**GIVEN INSTRUCTION**
Carry on the haproxy mailing-list thread about intermittent backend connections from the point where it stops.

**EXCERPT PROVIDED**
Nginx uses 499 for client closed connection. Perhaps haproxy could use
that status code as well when `option abortonclose` is used.

-Patrick



*From: *Patrick Hemmer hapr...@stormcloud9.net
*Sent: * 2014-04-02 15:50:22 E
*To: *haproxy@formilux.org
*Subject: *Re: haproxy intermittently not connecting to backend

 That makes perfect sense. Thank you very much.

 -Patrick

 
 *From: *Willy Tarreau w...@1wt.eu
 *Sent: * 2014-04-02 15:38:04 E
 *To: *Patrick Hemmer hapr...@stormcloud9.net
 *CC: *haproxy@formilux.org
 *Subject: *Re: haproxy intermittently not connecting to backend

 Hi Patrick,

 On Tue, Apr 01, 2014 at 03:20:15PM -0400, Patrick Hemmer wrote:
 We have an issue with haproxy (1.5-dev22-1a34d57) where it is
 intermittently not connecting to the backend server. However the
 behavior it is exhibiting seems strange.
 The reason I say strange is that in one example, it logged that the
 client disconnected after ~49 seconds with a connection flags of CC--.
 However our config has timeout connect 5000, so it should have timed
 out connecting to the backend server after 5 seconds. Additionally we
 have retries 3 in the config, so upon timing out, it should have tried
 another backend server, but it never did (the retries counter in the log
 shows 0).
 No, retries impacts only retries to the same server, it's option redispatch
 which allows the last retry to be performed on another server. But you have
 it anyway.

 At the time of this log entry, the backend server is responding
 properly. For the ~49 seconds prior to the log entry, the backend server
 has taken other requests. The backend server is also another haproxy
 (same version).

 Here's an example of one such log entry:
 [fixed version pasted here]

 198.228.211.13:60848 api~ platform-push/i-84d931a5 49562/0/-1/-1/49563 
 0/0/0/0/0 0/0 691/212 503 CC-- 4F8E-4624 + GET 
 /1/sync/notifications/subscribe?sync_box_id=12496sender=D7A9F93D-F653-4527-A022-383AD55A1943
  HTTP/1.1
 OK in fact the client did not wait 49 seconds. If you look closer, you'll
 see that the client remained silent for 49 seconds (typically a connection
 pool or a preconnect) and closed immediately after sending the request (in
 the same millisecond). Since you have option abortonclose, the connection
 was aborted before the server had a chance to respond.

 So I can easily imagine that you randomly get this error, you're in a race
 condition, if the server responds immediately, you win the race and the
 request is handled, otherwise it's aborted.

 Please start by removing option abortonclose, I think it will fix the 
 issue.

**MATERIAL SUPPLIED**
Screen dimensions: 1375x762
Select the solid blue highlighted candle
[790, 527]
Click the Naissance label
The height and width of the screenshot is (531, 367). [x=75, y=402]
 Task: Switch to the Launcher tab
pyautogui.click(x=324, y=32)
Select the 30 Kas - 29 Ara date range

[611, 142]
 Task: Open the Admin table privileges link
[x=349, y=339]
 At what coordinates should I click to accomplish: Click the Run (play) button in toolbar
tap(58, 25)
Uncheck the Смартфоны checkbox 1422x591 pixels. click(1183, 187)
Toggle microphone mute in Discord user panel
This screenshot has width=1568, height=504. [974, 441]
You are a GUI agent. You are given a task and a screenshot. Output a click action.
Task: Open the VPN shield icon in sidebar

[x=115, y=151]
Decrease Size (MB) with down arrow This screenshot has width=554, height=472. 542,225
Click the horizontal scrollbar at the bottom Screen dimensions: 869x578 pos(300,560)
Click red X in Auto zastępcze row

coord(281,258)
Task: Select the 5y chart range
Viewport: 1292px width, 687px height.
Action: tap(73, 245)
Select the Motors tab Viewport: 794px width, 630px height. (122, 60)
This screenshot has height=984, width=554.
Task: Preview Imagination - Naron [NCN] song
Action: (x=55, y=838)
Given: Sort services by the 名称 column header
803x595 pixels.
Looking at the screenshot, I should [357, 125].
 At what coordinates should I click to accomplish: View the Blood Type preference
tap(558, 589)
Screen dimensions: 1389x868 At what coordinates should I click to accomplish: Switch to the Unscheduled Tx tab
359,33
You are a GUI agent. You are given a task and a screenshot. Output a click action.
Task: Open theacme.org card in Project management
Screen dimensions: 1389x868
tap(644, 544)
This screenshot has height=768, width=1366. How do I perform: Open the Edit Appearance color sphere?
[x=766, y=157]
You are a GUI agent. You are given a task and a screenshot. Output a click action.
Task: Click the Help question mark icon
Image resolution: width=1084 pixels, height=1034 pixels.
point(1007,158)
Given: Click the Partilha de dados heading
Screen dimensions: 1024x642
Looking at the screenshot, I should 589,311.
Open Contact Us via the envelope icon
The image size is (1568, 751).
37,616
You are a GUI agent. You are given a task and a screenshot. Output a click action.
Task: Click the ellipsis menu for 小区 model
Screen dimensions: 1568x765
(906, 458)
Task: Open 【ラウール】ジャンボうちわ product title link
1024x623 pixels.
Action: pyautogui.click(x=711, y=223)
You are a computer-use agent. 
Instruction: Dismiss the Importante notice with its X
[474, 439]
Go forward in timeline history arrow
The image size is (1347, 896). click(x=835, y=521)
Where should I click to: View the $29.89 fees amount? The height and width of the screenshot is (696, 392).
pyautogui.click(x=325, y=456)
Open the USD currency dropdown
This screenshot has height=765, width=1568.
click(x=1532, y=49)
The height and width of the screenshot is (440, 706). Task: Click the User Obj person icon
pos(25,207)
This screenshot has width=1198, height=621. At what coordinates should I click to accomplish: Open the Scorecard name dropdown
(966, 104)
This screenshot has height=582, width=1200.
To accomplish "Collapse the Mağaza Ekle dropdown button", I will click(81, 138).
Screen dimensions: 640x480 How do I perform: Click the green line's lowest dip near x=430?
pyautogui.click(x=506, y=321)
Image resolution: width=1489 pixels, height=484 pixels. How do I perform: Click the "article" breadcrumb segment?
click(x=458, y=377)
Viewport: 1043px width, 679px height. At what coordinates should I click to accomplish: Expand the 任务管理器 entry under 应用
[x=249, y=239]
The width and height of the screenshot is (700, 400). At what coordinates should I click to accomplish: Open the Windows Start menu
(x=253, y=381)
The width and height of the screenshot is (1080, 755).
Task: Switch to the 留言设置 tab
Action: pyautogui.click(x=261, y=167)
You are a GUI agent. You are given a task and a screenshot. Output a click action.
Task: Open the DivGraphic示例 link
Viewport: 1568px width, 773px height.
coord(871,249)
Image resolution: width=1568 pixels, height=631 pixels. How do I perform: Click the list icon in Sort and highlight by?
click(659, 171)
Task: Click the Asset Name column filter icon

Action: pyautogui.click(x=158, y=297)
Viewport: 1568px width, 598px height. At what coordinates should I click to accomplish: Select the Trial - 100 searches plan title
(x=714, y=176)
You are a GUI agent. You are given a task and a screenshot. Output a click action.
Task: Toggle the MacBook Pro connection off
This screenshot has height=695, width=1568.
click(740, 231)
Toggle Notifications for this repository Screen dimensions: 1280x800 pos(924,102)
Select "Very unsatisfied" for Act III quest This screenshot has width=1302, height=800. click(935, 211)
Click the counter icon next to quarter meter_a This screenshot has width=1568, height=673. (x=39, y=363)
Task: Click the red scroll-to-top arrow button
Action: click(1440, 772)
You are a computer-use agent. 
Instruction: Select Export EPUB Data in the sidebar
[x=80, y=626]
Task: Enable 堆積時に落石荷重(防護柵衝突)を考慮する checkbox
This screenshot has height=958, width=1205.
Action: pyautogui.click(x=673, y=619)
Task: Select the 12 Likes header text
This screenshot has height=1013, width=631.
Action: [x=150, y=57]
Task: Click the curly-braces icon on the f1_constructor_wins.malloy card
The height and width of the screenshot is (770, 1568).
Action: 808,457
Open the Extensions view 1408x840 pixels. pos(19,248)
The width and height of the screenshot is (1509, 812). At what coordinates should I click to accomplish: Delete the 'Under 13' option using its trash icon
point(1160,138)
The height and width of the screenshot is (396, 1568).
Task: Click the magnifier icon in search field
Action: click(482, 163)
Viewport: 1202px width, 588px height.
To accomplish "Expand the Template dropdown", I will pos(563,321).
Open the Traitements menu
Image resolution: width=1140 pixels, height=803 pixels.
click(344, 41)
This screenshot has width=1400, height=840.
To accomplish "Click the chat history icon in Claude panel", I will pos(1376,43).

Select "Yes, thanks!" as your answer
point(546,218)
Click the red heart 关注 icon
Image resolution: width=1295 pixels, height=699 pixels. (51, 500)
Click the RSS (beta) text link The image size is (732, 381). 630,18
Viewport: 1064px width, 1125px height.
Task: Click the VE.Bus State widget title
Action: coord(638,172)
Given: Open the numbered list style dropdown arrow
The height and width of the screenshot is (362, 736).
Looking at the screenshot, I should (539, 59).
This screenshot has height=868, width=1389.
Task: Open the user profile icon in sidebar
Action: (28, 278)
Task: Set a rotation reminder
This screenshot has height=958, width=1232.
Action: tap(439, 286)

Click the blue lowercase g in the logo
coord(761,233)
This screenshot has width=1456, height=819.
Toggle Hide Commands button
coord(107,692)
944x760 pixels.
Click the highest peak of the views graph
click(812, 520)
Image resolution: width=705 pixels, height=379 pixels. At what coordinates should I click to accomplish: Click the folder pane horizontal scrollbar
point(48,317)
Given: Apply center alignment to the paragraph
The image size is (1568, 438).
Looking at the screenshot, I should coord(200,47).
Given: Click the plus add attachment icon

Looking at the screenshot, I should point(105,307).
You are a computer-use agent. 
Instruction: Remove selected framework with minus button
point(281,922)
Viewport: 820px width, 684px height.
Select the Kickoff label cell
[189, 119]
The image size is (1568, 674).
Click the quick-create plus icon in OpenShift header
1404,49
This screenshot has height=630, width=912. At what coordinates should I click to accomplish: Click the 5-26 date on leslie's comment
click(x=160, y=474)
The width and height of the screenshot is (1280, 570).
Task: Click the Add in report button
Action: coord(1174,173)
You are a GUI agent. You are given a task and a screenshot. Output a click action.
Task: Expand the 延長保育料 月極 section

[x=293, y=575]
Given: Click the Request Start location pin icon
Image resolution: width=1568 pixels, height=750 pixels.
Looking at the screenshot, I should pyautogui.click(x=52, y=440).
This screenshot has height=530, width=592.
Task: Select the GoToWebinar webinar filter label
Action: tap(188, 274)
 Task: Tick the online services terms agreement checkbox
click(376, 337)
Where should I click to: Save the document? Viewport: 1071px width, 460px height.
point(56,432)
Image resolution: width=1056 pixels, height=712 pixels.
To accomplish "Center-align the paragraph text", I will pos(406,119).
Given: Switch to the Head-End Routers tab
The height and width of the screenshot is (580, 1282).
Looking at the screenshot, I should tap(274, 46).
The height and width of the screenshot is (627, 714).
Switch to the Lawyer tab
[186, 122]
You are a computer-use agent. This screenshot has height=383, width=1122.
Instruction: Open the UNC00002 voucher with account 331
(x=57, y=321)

**WRITTEN RESPONSE**
 Second thing you can do is to remove option httpclose or replace it with
 option http-server-close which is active and not just passive. The 
 connections
 will last less time on your servers which is always appreciated.

 I'm not seeing any other issue, so with just this you should be fine.

 The log format is defined as:
 %ci:%cp\ %ft\ %b/%s\ %Tq/%Tw/%Tc/%Tr/%Tt\ %ac/%fc/%bc/%sc/%rc\ %sq/%bq\
 %U/%B\ %ST\ %tsc\ %ID\ +\ %r

 Running a show errors on the stats socket did not return any relevant
 results.

 Here's the relevant portions of the haproxy config. It is not the entire
 thing as the whole config is 1,513 lines long.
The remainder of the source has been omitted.